• Tarefas a fazer:
A - Cite do texto sobre o BRICS tudo o que vai desde "O Papel Estratégico" até "sua influência geopolítica.".
B - Traduza para o inglês esta frase do texto sobre o BRICS: "O Brasil possui um papel complexo e potencialmente estratégico nesse novo cenário global."

• Texto citado:
»»

Em essência, enquanto o BRICS busca reformar a governança global a partir de dentro e de fora, as políticas de Trump representaram uma retração de uma das principais potências ocidentais dos compromissos globalistas, criando um vácuo e oportunidades para outros atores.
O Papel Estratégico do Brasil na Mudança da Ordem Mundial
O Brasil possui um papel complexo e potencialmente estratégico nesse novo cenário global. Como a maior economia da América Latina, detentor de vastos recursos naturais e uma democracia consolidada, o país tem o potencial de ser um ator-chave na articulação de interesses do Sul Global. Sua participação ativa no BRICS e em outros fóruns multilaterais é crucial para defender seus interesses nacionais e fortalecer sua influência geopolítica.

««

• Dados coletados:
»»

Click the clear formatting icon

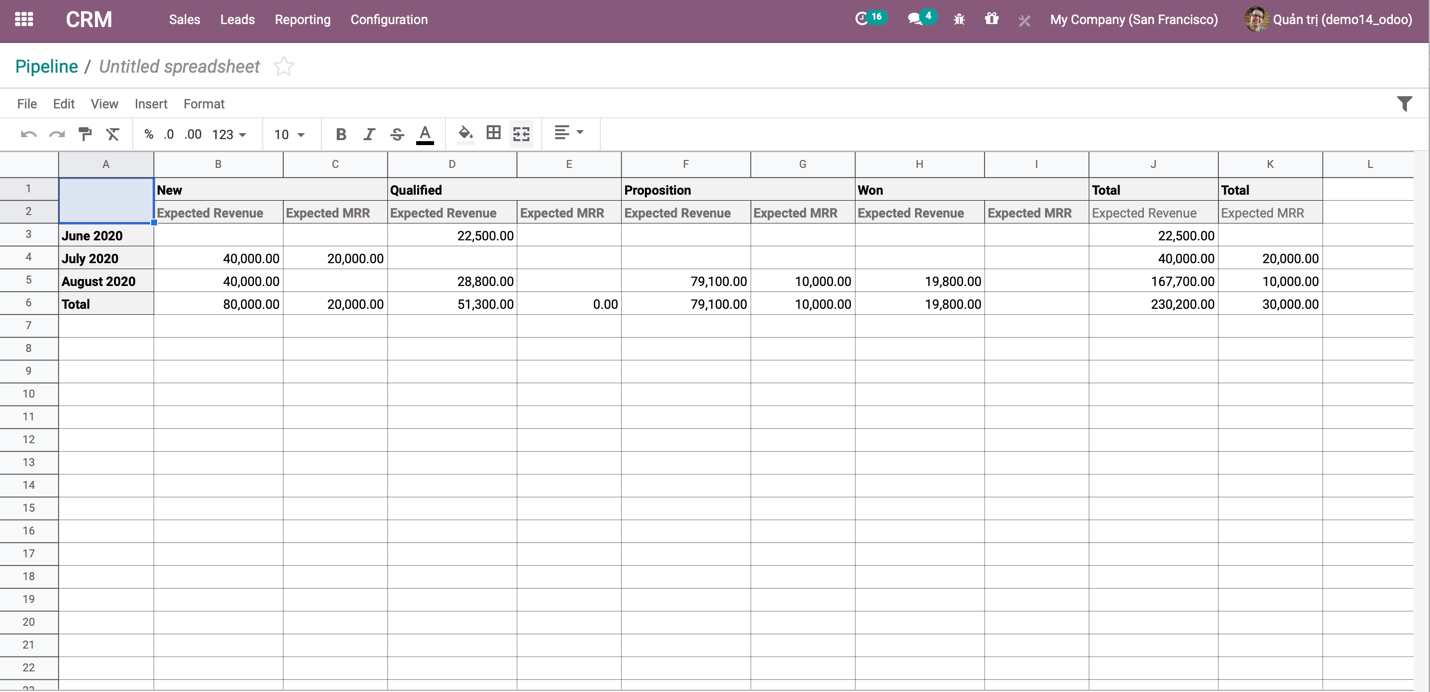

««

• Respostas por tarefa:
A -
O Papel Estratégico do Brasil na Mudança da Ordem Mundial
O Brasil possui um papel complexo e potencialmente estratégico nesse novo cenário global. Como a maior economia da América Latina, detentor de vastos recursos naturais e uma democracia consolidada, o país tem o potencial de ser um ator-chave na articulação de interesses do Sul Global. Sua participação ativa no BRICS e em outros fóruns multilaterais é crucial para defender seus interesses nacionais e fortalecer sua influência geopolítica.

B - Brazil has a complex and potentially strategic role in this new global landscape.